The battle for the best 3G network is no longer as big a deal as it was a few years ago, and now, it seems we’re all focused on the much faster 4G LTE coverage. Optus has this week chimed in with an announcement of its own, not only boosting its coverage and promises, but also trying out a new spectrum that no other telco offers.

As more devices supporting fourth-generation mobile’s LTE technology arrive, so too is the need for high speed mobile connections that support it, and Australia’s only provider outside of Telstra is making sure that it has the bones to compete.

“After significant network deployment over the last year, including 4G and major 3G upgrades, the Optus network now reaches 98 per cent of the Australian population,” said Gunther Ottendorfer, Managing Director of Optus Networks.

To give you some contrast, six years ago the Optus network – then 3G – only reached 60 per cent of the population.
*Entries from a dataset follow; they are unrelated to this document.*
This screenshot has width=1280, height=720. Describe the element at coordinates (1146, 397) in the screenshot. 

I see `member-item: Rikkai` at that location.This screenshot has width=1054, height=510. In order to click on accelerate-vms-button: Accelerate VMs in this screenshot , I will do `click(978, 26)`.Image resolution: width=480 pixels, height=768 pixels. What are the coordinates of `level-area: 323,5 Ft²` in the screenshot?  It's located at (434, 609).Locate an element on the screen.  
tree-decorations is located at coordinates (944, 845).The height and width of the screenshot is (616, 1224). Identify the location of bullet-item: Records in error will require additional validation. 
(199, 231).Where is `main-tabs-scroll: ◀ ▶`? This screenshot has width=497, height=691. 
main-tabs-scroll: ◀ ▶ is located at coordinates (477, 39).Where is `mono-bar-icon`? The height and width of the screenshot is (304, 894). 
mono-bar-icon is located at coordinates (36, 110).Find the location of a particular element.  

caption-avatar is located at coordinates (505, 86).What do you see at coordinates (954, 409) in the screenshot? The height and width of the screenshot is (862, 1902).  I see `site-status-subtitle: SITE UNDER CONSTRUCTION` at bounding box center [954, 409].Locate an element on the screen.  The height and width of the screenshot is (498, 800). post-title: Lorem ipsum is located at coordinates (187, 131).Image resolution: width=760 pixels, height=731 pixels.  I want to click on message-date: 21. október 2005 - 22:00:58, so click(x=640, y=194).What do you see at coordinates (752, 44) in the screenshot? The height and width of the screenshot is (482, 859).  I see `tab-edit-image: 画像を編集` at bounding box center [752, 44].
Last year, the company pushed into 4G, competing with Telstra, and this year it will expand its high-speed 4G network considerably, starting with the launch of a TD-LTE network in Canberra.

One of the first TD-LTE phones from Japan appears to be a Motorola RAZR M. It's worth noting, however, that you won't just be able to bring a TD-LTE phone from Japan as the bands won't be the same.

In Australia, to date, our 4G networks have worked off Frequency Division LTE, which explained by Optus, splits the connection pipe into a dedicated upload and download grouping.

The TD-LTE networking joins those pipes up and allows a larger shared pipe to handle both downloads and uploads, even making it possible for the network to set different ratios with increased download speeds, similar to how an ADSL network speed currently works.

The Optus explanation of FD-LTE and TD-LTE

Canberra will be the first place this Time Division form of LTE is tested, and will require different devices to jump onto this network. At this time, most of the use will come from mobile broadband devices launched by Optus, as specific phones available in other parts of the world use this technology, and we’re not yet aware of any models released locally.

“Optus will be the first Australian carrier to take its network to the next level with a combined TD/FD-LTE 4G network,” said Andrew Smith, Vice President of Optus’ Mobile Engineering Team. “Our aim is to expand coverage for both types of 4G in the coming year to reach over 70 per cent of the metro population by mid-2014.”

What does this mean for consumers?

More bands apparently means better coverage altogether

According to Optus, the company is betting that multiple types of 4G across multiple bands will mean its high-speed mobile networking technology will reach more parts of Australia with stronger capacity.

The inclusion of the Time Division form of LTE will add to Optus’ current use of Frequency Division, as well as the other spectrums the company plans to use, with 700Mhz and 2500Mhz adding to the currently used 1800 and 2300Mhz available in 4G today.

“We have invested more than two billion in our mobile network,” said Ottendorfer this week at the launch of the TD-LTE technology in Sydney. “We will strengthen our 3G networking, grow our 4G footprint, and we’re expanding our 4G technologies.”